Published online by Cambridge University Press: 12 February 2019
Introduction
Our geological epoch since the 1750s, with the large-scale increase in the use of fossil fuels and thus CO2 emissions into the atmosphere, has been called the Anthropocene by some scientists, including the Nobel Prize winner for chemistry, Paul Crutzen. It could also be called the Technocene, inasmuch as the reasons for that denomination, which are because of the impact on the atmosphere of carbon dioxide emissions since the mideighteenth century, have more to do proximately with technological agency than with the psychophysiological make-up of Homo sapiens sapiens. Besides, while it is not clear whether Homo sapiens will survive, there is far more confidence in some circles that technology, in post-human vehicles, will outlive us. Thus, the Anthropocene (in the sense defined) may well represent simply a subset of the Technocene, overlapping for perhaps three centuries or so.

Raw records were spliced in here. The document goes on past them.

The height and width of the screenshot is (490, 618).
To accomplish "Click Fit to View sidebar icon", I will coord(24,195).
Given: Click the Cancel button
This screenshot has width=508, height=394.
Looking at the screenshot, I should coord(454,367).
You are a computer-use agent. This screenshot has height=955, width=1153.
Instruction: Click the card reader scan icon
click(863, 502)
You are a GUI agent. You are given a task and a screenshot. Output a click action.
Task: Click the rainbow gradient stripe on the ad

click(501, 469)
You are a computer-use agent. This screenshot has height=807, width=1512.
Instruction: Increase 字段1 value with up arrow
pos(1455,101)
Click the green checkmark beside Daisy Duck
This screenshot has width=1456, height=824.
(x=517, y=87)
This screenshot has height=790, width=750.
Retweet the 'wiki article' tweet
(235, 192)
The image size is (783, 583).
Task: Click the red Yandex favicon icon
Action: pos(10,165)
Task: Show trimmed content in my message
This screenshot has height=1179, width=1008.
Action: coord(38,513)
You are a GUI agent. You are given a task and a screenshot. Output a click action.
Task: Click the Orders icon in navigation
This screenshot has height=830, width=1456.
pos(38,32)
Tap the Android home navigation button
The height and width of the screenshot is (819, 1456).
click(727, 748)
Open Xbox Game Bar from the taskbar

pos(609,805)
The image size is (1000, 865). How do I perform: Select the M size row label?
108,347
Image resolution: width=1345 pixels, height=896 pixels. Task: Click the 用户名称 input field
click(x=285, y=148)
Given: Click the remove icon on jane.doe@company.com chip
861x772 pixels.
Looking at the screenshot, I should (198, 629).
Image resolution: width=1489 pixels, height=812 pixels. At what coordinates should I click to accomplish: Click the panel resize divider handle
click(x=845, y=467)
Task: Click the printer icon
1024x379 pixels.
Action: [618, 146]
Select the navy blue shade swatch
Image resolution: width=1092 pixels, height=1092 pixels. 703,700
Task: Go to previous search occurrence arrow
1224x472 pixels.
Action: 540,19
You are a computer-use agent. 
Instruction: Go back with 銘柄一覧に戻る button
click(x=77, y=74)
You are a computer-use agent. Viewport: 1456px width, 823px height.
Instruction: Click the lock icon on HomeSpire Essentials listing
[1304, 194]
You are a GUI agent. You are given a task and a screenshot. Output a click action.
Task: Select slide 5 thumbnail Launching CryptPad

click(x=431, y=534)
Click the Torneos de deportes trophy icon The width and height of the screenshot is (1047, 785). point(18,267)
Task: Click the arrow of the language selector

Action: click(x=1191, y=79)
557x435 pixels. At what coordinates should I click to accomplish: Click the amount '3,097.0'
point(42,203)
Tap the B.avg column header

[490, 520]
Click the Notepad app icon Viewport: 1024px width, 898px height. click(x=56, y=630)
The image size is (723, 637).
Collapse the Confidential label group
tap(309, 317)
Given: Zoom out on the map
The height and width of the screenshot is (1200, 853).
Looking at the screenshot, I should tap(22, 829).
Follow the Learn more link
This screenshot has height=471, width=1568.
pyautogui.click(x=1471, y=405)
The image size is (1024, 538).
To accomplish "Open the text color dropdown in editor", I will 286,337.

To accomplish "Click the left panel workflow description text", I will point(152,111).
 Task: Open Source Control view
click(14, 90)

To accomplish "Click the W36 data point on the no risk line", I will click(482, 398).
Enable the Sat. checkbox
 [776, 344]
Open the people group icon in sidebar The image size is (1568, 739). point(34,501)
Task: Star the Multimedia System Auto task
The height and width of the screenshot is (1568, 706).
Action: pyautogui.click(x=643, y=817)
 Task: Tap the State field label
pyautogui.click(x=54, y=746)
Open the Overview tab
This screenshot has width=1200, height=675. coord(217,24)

What does it mean to talk about technological agency? Our starting point is the idea that during the past three to four decades, the life trajectories of our species have been transformed by the concurrent, and often interdependent, mutually supportive technification and marketization of crucial phases of our life trajectories, and of most of the key dimensions of what it is to be human. The purpose of this chapter is to examine these interactions between technologies and markets and, in doing so, characterize the Technocene. The chapter has two substantial parts. The first describes the great transconfigurations underway as regards the physical body. The second is an examination of the changes in the social institutions that educate, employ, control, regulate and order our lives.
The Body
Birth
We will be born, with ever-increasing frequency, in a hospital or clinic run as a firm (if not in an ambulance of a private enterprise). The medicalization and hospitalization of childbirth has been pretty-well achieved completely, despite fluctuations according to movements of opinion over the last decades, and even longer. Even before birth, we will owe a lot to firms that may deal with our conception in the cases of in vitro fertilization (IVF) – in general under medical control – of uterine insemination and of gestation.